■ **Instruction**:
Copy every line of the material below character for character, keeping the original line order.

Interface element material:
##############################

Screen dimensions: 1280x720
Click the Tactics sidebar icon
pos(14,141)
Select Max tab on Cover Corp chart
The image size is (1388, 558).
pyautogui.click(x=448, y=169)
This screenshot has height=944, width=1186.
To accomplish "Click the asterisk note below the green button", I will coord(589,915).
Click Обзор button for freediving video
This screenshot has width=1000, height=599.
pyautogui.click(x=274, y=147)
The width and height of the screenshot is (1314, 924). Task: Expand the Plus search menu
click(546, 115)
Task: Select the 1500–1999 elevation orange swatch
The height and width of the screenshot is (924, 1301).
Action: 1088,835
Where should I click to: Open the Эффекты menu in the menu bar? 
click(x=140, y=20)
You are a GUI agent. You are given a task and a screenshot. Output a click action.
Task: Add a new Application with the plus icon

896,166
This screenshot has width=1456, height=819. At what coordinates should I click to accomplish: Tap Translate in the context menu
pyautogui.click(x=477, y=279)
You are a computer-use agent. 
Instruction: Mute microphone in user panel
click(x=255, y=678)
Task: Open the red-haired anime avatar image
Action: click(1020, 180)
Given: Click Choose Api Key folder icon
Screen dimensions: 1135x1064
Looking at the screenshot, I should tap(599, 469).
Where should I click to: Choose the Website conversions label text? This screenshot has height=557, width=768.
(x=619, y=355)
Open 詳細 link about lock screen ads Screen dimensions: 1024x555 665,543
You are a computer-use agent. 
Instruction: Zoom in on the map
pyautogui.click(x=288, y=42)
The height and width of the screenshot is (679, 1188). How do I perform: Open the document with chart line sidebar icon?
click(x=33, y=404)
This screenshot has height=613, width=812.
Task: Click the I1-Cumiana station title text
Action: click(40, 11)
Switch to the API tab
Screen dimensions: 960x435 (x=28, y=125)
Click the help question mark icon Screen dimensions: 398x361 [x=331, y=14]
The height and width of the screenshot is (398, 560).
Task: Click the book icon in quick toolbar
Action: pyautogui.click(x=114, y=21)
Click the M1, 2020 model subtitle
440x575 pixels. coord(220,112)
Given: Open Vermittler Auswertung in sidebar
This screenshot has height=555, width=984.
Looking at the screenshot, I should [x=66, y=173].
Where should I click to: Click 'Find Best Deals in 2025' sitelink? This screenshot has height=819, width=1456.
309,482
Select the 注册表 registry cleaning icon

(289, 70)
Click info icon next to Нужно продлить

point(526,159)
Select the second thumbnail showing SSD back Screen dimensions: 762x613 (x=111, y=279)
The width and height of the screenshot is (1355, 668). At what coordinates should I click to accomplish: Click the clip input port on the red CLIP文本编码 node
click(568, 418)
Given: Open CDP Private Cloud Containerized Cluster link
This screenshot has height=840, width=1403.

##############################

■ **Response to the exercise**:
Screen dimensions: 1280x720
Click the Tactics sidebar icon
pos(14,141)
Select Max tab on Cover Corp chart
The image size is (1388, 558).
pyautogui.click(x=448, y=169)
This screenshot has height=944, width=1186.
To accomplish "Click the asterisk note below the green button", I will coord(589,915).
Click Обзор button for freediving video
This screenshot has width=1000, height=599.
pyautogui.click(x=274, y=147)
The width and height of the screenshot is (1314, 924). Task: Expand the Plus search menu
click(546, 115)
Task: Select the 1500–1999 elevation orange swatch
The height and width of the screenshot is (924, 1301).
Action: 1088,835
Where should I click to: Open the Эффекты menu in the menu bar? 
click(x=140, y=20)
You are a GUI agent. You are given a task and a screenshot. Output a click action.
Task: Add a new Application with the plus icon

896,166
This screenshot has width=1456, height=819. At what coordinates should I click to accomplish: Tap Translate in the context menu
pyautogui.click(x=477, y=279)
You are a computer-use agent. 
Instruction: Mute microphone in user panel
click(x=255, y=678)
Task: Open the red-haired anime avatar image
Action: click(1020, 180)
Given: Click Choose Api Key folder icon
Screen dimensions: 1135x1064
Looking at the screenshot, I should tap(599, 469).
Where should I click to: Choose the Website conversions label text? This screenshot has height=557, width=768.
(x=619, y=355)
Open 詳細 link about lock screen ads Screen dimensions: 1024x555 665,543
You are a computer-use agent. 
Instruction: Zoom in on the map
pyautogui.click(x=288, y=42)
The height and width of the screenshot is (679, 1188). How do I perform: Open the document with chart line sidebar icon?
click(x=33, y=404)
This screenshot has height=613, width=812.
Task: Click the I1-Cumiana station title text
Action: click(40, 11)
Switch to the API tab
Screen dimensions: 960x435 (x=28, y=125)
Click the help question mark icon Screen dimensions: 398x361 [x=331, y=14]
The height and width of the screenshot is (398, 560).
Task: Click the book icon in quick toolbar
Action: pyautogui.click(x=114, y=21)
Click the M1, 2020 model subtitle
440x575 pixels. coord(220,112)
Given: Open Vermittler Auswertung in sidebar
This screenshot has height=555, width=984.
Looking at the screenshot, I should [x=66, y=173].
Where should I click to: Click 'Find Best Deals in 2025' sitelink? This screenshot has height=819, width=1456.
309,482
Select the 注册表 registry cleaning icon

(289, 70)
Click info icon next to Нужно продлить

point(526,159)
Select the second thumbnail showing SSD back Screen dimensions: 762x613 (x=111, y=279)
The width and height of the screenshot is (1355, 668). At what coordinates should I click to accomplish: Click the clip input port on the red CLIP文本编码 node
click(568, 418)
Given: Open CDP Private Cloud Containerized Cluster link
This screenshot has height=840, width=1403.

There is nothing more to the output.